María intercede ante su Hijo en el juicio

 


Cuando un hombre sale de esta vida se agita el infierno y manda los más terribles demonios para tentar aquella alma antes de que abandone el cuerpo y acusarla cuando se presente al tribunal de Dios. “El infierno se conmovió abajo a tu llegada y a tu encuentro envió gigantes” (Is 14, 9). Pero cuando los demonios ven que a aquella alma la defiende María, no se atreven de ninguna manera a acusarla, sabiendo que no será condenada por el juez el alma protegida por tal Madre. ¿Quién podrá acusar si ve que protege la Madre? Escribe san Jerónimo a Eustonio que la Virgen no sólo socorre a sus amados devotos a la hora de la muerte, sino que al pasar de esta vida los anima y acompaña en el divino tribunal. Esto en conforme a lo que dijo la Virgen a santa Brígida hablando de sus devotos en trance de muerte: “Entonces yo, su Madre y Señora, que tanto los amo, vendré en su auxilio para darles consuelo y refrigerio”. Ella recibe sus almas con amor y las presenta ante el juez, su Hijo, y así ciertamente les obtiene la salvación. Dice san Vicente Ferrer: “La Virgen bienaventurada recibe las almas de los que mueren”.
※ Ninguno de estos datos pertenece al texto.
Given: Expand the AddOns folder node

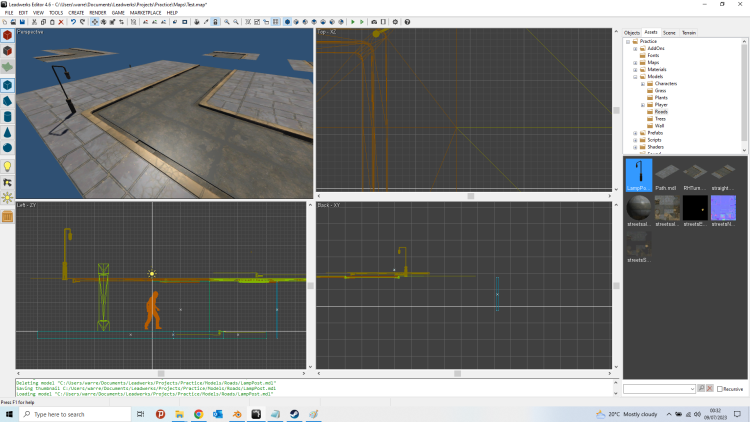Looking at the screenshot, I should tap(635, 48).
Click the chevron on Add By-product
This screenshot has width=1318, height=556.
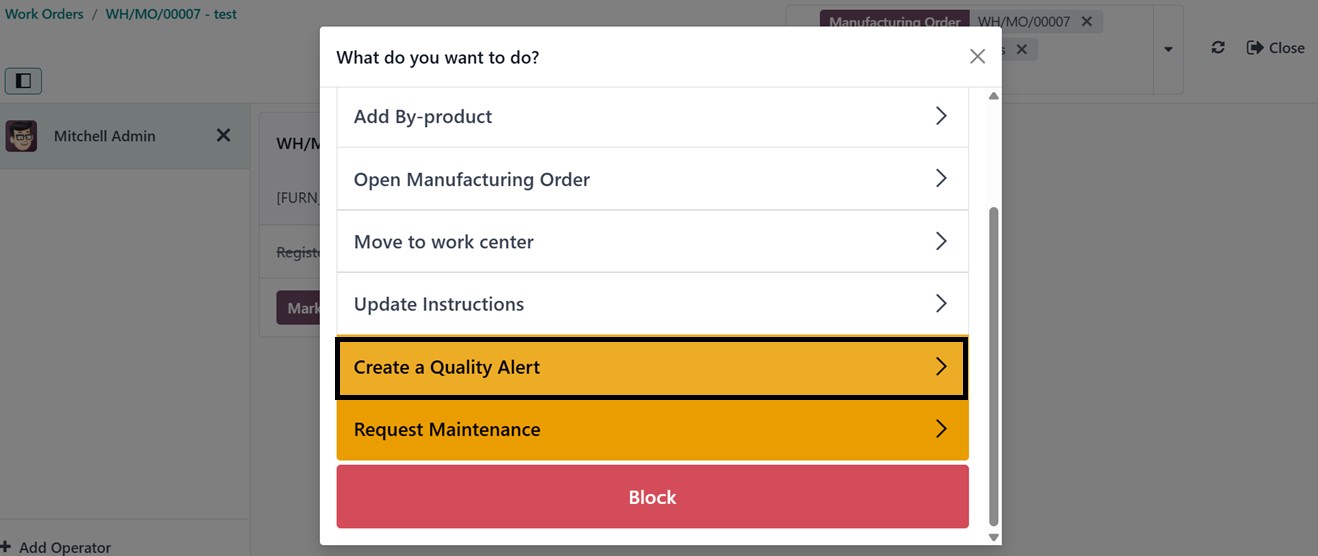pyautogui.click(x=940, y=116)
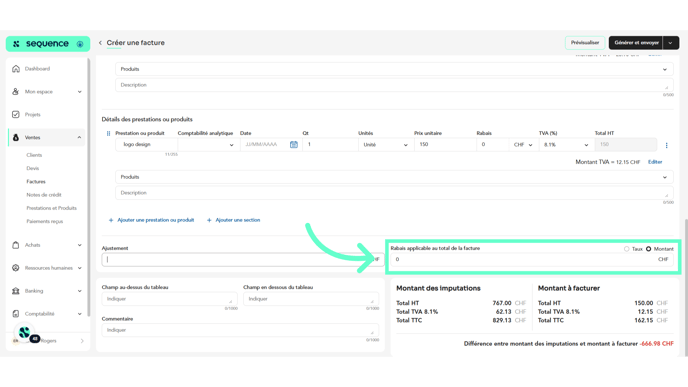Open the calendar date picker icon

coord(294,144)
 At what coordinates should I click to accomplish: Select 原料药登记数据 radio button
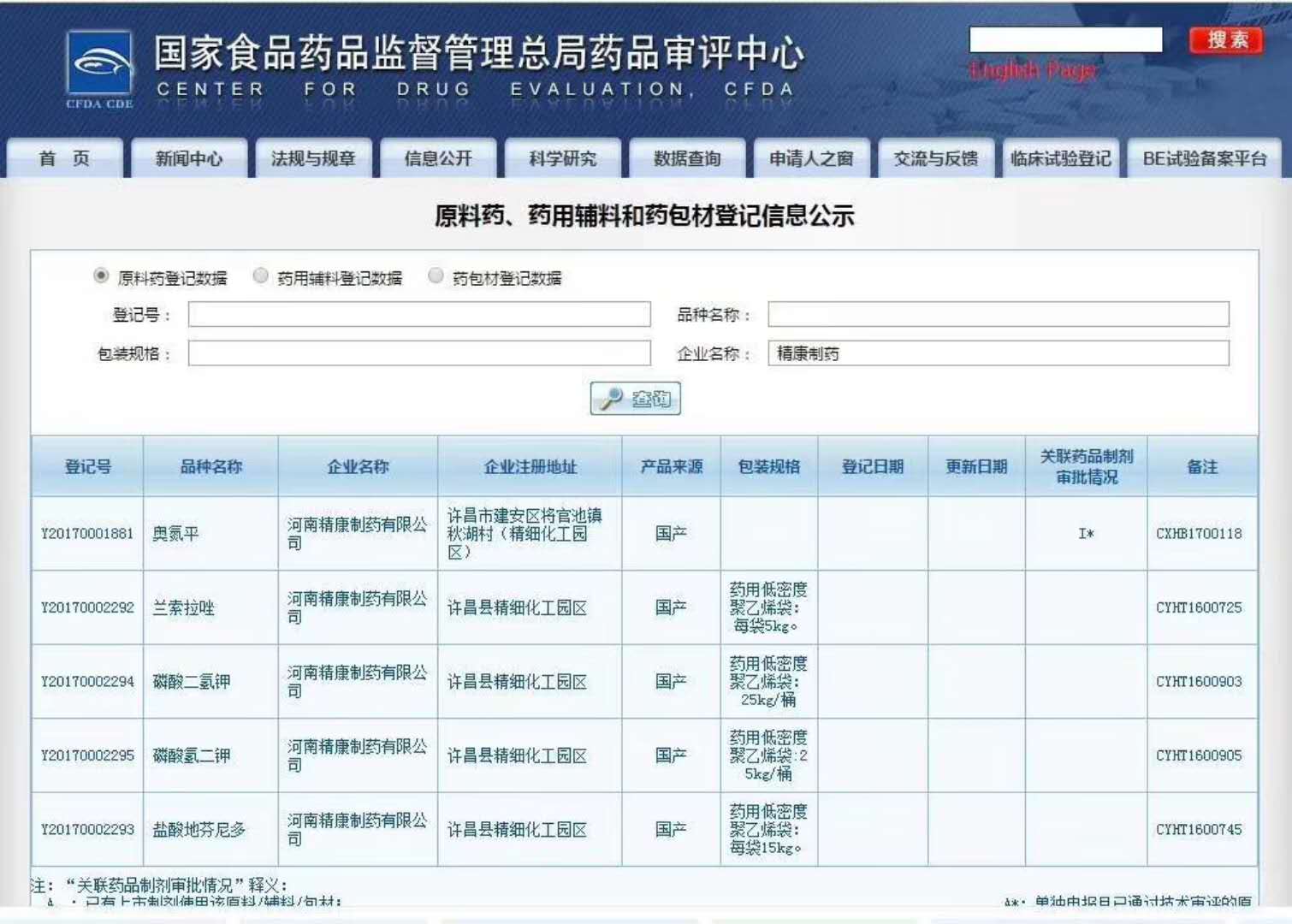[x=101, y=275]
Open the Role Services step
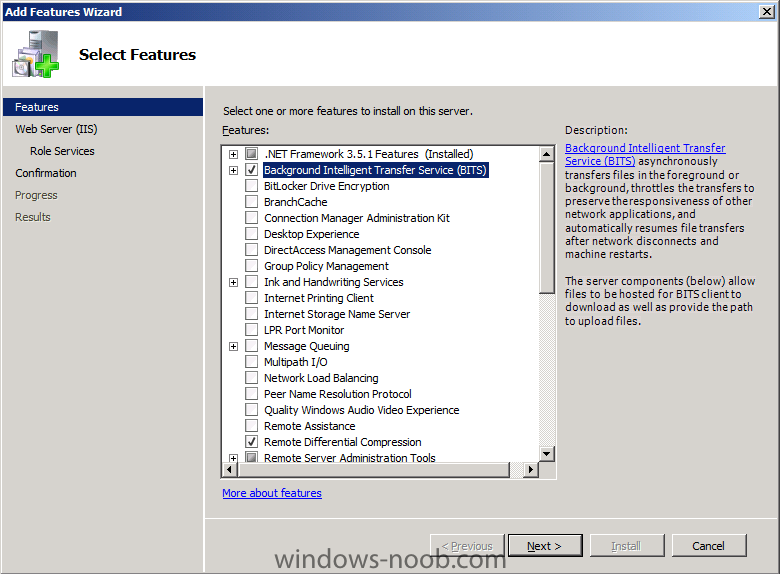Screen dimensions: 780x574 (x=62, y=151)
Así sucedió a Carlos, hijo de santa Brígida, quien habiendo muerto en el peligroso ejercicio de las armas y lejos de su madre, temía la santa por su eterna salvación. Mas la bienaventurada Virgen le reveló que Carlos se había salvado por el amor que le había tenido y ella misma le había asistido en la agonía, sugiriéndole los actos que debía hacer. Al mismo tiempo vio la santa a Jesucristo en trono de majestad y que el demonio presentaba dos quejas contra la Virgen María; la primera, que le había impedido tentar a Carlos en la hora de la muerte, y la segunda, que había presentado su alma ante el tribunal de Jesucristo y lo había salvado sin darle ocasión de exponer las razones con que pretendía hacer presa en el alma de Carlos. Vio, en fin, cómo el juez lanzaba de su presencia al demonio y abría las puertas del cielo al alma de su hijo.